▶ [RECORDED DATA]

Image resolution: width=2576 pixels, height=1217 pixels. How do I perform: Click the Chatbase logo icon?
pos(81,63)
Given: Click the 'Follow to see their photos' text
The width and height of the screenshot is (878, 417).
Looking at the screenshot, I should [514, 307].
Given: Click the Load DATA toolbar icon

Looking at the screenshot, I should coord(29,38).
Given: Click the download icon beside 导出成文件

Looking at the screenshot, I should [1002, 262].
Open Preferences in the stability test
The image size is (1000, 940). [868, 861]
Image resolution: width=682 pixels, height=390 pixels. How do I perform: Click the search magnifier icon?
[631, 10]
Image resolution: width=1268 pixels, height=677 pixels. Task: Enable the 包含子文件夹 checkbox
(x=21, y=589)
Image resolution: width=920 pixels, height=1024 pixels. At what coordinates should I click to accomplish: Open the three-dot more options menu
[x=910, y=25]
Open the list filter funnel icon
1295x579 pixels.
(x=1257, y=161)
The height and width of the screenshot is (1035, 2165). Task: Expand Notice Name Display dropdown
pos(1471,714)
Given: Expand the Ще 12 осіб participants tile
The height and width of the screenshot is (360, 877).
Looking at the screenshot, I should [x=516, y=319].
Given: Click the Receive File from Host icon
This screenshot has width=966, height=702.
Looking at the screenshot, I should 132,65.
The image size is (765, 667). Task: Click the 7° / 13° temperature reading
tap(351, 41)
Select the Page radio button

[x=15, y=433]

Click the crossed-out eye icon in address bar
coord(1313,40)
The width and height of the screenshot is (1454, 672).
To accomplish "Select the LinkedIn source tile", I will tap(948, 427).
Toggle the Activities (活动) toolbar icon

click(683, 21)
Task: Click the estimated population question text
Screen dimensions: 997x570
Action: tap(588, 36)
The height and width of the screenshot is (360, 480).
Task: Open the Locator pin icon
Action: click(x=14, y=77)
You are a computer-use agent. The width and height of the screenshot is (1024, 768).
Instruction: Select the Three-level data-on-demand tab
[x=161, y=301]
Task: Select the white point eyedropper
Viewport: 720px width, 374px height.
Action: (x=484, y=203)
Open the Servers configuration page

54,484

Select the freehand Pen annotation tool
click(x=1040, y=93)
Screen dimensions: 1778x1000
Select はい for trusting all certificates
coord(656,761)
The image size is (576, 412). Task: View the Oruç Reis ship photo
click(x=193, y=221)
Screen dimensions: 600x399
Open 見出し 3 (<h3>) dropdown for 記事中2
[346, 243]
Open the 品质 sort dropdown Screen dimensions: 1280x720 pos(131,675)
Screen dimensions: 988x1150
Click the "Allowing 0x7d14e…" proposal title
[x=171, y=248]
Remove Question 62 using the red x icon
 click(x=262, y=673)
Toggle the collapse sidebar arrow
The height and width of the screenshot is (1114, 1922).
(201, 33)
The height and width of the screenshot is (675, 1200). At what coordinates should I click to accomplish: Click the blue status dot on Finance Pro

▶ [YOUR TASK] Transcribe all records exactly as written.

▶ [EXERCISE SOLUTION]
Image resolution: width=2576 pixels, height=1217 pixels. How do I perform: Click the Chatbase logo icon?
pos(81,63)
Given: Click the 'Follow to see their photos' text
The width and height of the screenshot is (878, 417).
Looking at the screenshot, I should [514, 307].
Given: Click the Load DATA toolbar icon

Looking at the screenshot, I should coord(29,38).
Given: Click the download icon beside 导出成文件

Looking at the screenshot, I should [1002, 262].
Open Preferences in the stability test
The image size is (1000, 940). [868, 861]
Image resolution: width=682 pixels, height=390 pixels. How do I perform: Click the search magnifier icon?
[631, 10]
Image resolution: width=1268 pixels, height=677 pixels. Task: Enable the 包含子文件夹 checkbox
(x=21, y=589)
Image resolution: width=920 pixels, height=1024 pixels. At what coordinates should I click to accomplish: Open the three-dot more options menu
[x=910, y=25]
Open the list filter funnel icon
1295x579 pixels.
(x=1257, y=161)
The height and width of the screenshot is (1035, 2165). Task: Expand Notice Name Display dropdown
pos(1471,714)
Given: Expand the Ще 12 осіб participants tile
The height and width of the screenshot is (360, 877).
Looking at the screenshot, I should [x=516, y=319].
Given: Click the Receive File from Host icon
This screenshot has width=966, height=702.
Looking at the screenshot, I should 132,65.
The image size is (765, 667). Task: Click the 7° / 13° temperature reading
tap(351, 41)
Select the Page radio button

[x=15, y=433]

Click the crossed-out eye icon in address bar
coord(1313,40)
The width and height of the screenshot is (1454, 672).
To accomplish "Select the LinkedIn source tile", I will tap(948, 427).
Toggle the Activities (活动) toolbar icon

click(683, 21)
Task: Click the estimated population question text
Screen dimensions: 997x570
Action: tap(588, 36)
The height and width of the screenshot is (360, 480).
Task: Open the Locator pin icon
Action: click(x=14, y=77)
You are a computer-use agent. The width and height of the screenshot is (1024, 768).
Instruction: Select the Three-level data-on-demand tab
[x=161, y=301]
Task: Select the white point eyedropper
Viewport: 720px width, 374px height.
Action: (x=484, y=203)
Open the Servers configuration page

54,484

Select the freehand Pen annotation tool
click(x=1040, y=93)
Screen dimensions: 1778x1000
Select はい for trusting all certificates
coord(656,761)
The image size is (576, 412). Task: View the Oruç Reis ship photo
click(x=193, y=221)
Screen dimensions: 600x399
Open 見出し 3 (<h3>) dropdown for 記事中2
[346, 243]
Open the 品质 sort dropdown Screen dimensions: 1280x720 pos(131,675)
Screen dimensions: 988x1150
Click the "Allowing 0x7d14e…" proposal title
[x=171, y=248]
Remove Question 62 using the red x icon
 click(x=262, y=673)
Toggle the collapse sidebar arrow
The height and width of the screenshot is (1114, 1922).
(201, 33)
The height and width of the screenshot is (675, 1200). At what coordinates should I click to accomplish: Click the blue status dot on Finance Pro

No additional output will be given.